In 1917, the wording of the claim was modified, so as unambiguously to include all the territory in the sector stretching to the South Pole (thus encompassing all the present British Antarctic Territory). The new claim covered "all islands and territories whatsoever between the 20th degree of west longitude and the 50th degree of west longitude which are situated south of the 50th parallel of south latitude; and all islands and territories whatsoever between the 50th degree of west longitude and the 80th degree of west longitude which are situated south of the 58th parallel of south latitude".[7]

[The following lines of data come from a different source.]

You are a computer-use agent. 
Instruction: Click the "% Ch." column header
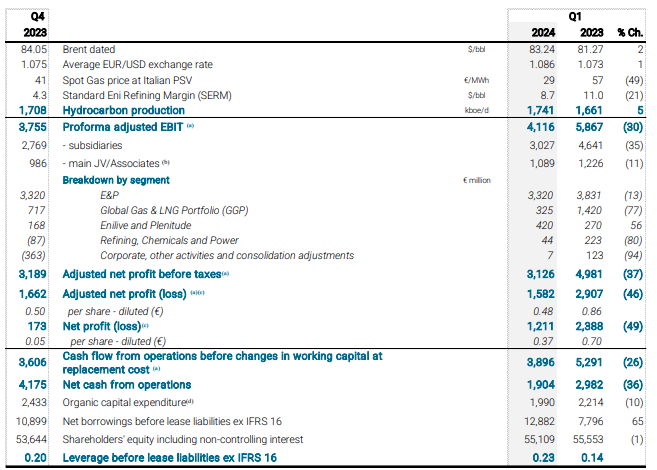[630, 32]
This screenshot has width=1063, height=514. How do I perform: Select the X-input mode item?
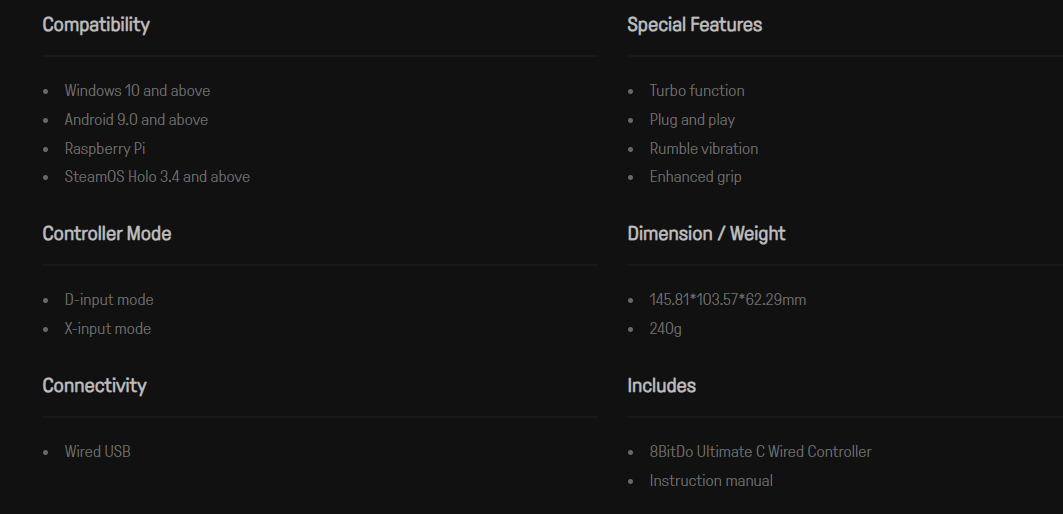[x=108, y=329]
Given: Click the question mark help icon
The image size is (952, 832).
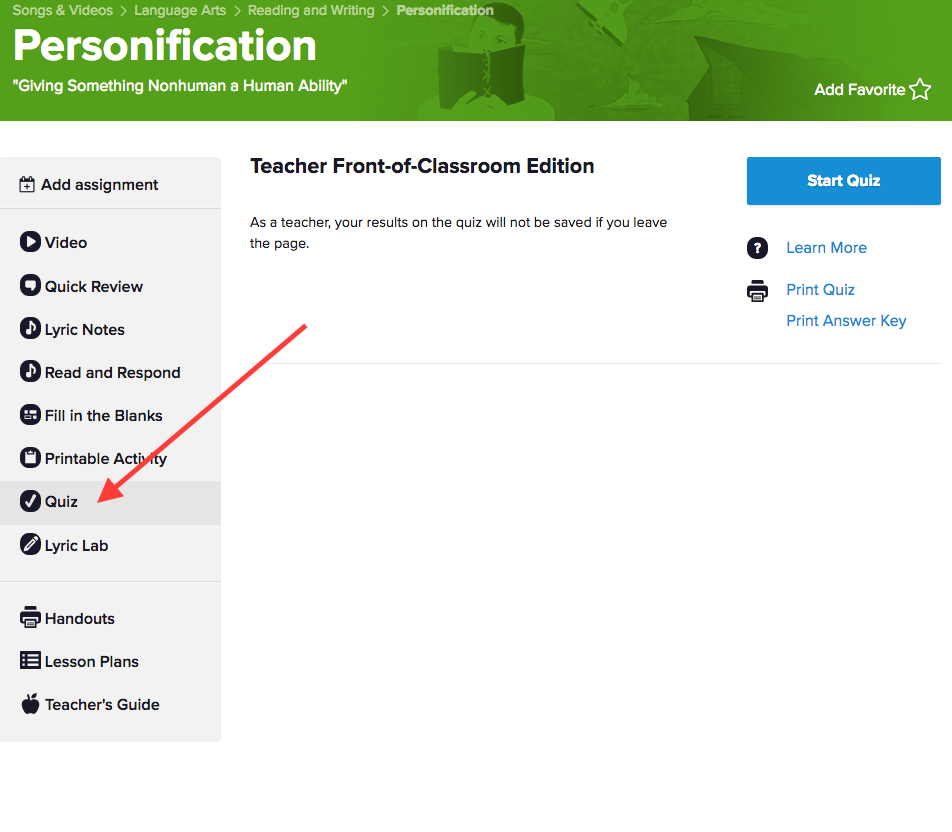Looking at the screenshot, I should click(x=758, y=248).
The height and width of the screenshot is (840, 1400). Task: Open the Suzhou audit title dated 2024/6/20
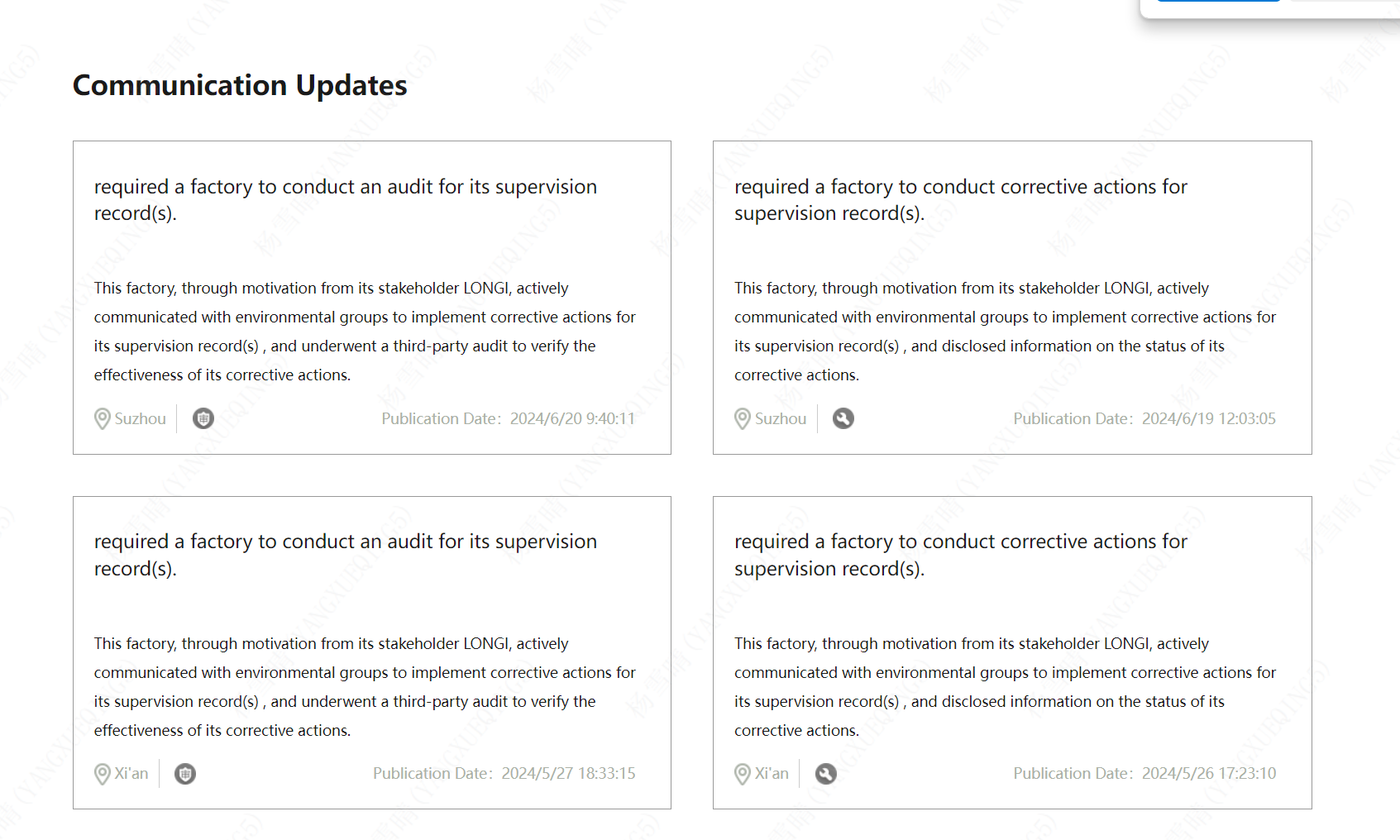point(346,200)
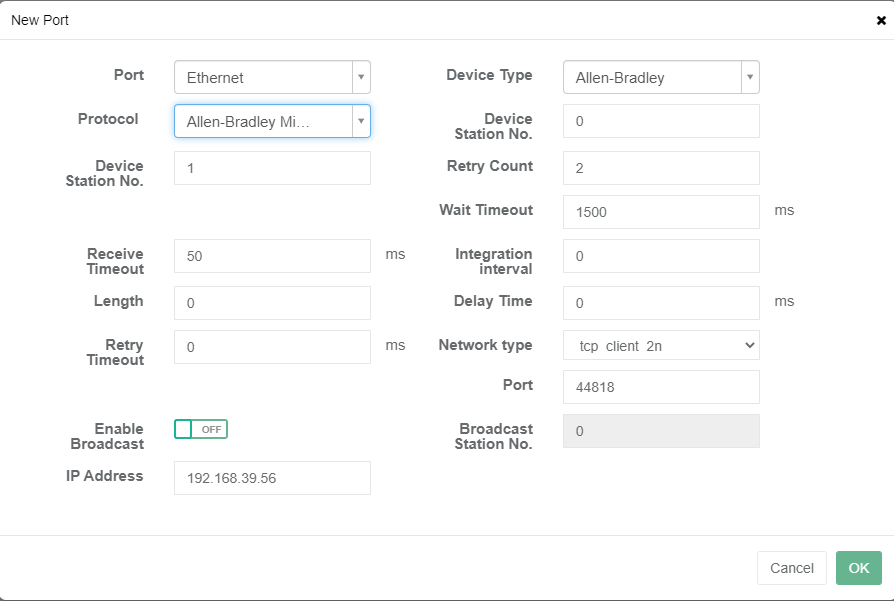Click left Device Station No. field

pos(272,168)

It was the ambition of Leopold Amery, then Under-Secretary of State for the Colonies, that the United Kingdom incorporate the entire continent into the Empire. In a memorandum to the governors-general for Australia and New Zealand, he wrote that 'with the exception of Chile and Argentina and some barren islands belonging to France... it is desirable that the whole of the Antarctic should ultimately be included in the British Empire.' The first step was taken on 30 July 1923, when the British government passed an Order in Council under the British Settlements Act 1887, defining the new borders for the Ross Dependency – "that part of His Majesty's Dominions in the Antarctic Seas, which comprises all the islands and territories between the 160th degree of East Longitude and the 150th degree of West Longitude which are situated south of the 60th degree of South Latitude shall be named the Ross Dependency." The Order in Council then went on to appoint the Governor-General and Commander-in Chief of New Zealand as the Governor of the territory.[8]

In 1930, the United Kingdom claimed Enderby Land. In 1933, a British imperial order transferred territory south of 60° S and between meridians 160° E and 45° E to Australia as the Australian Antarctic Territory.[9][10]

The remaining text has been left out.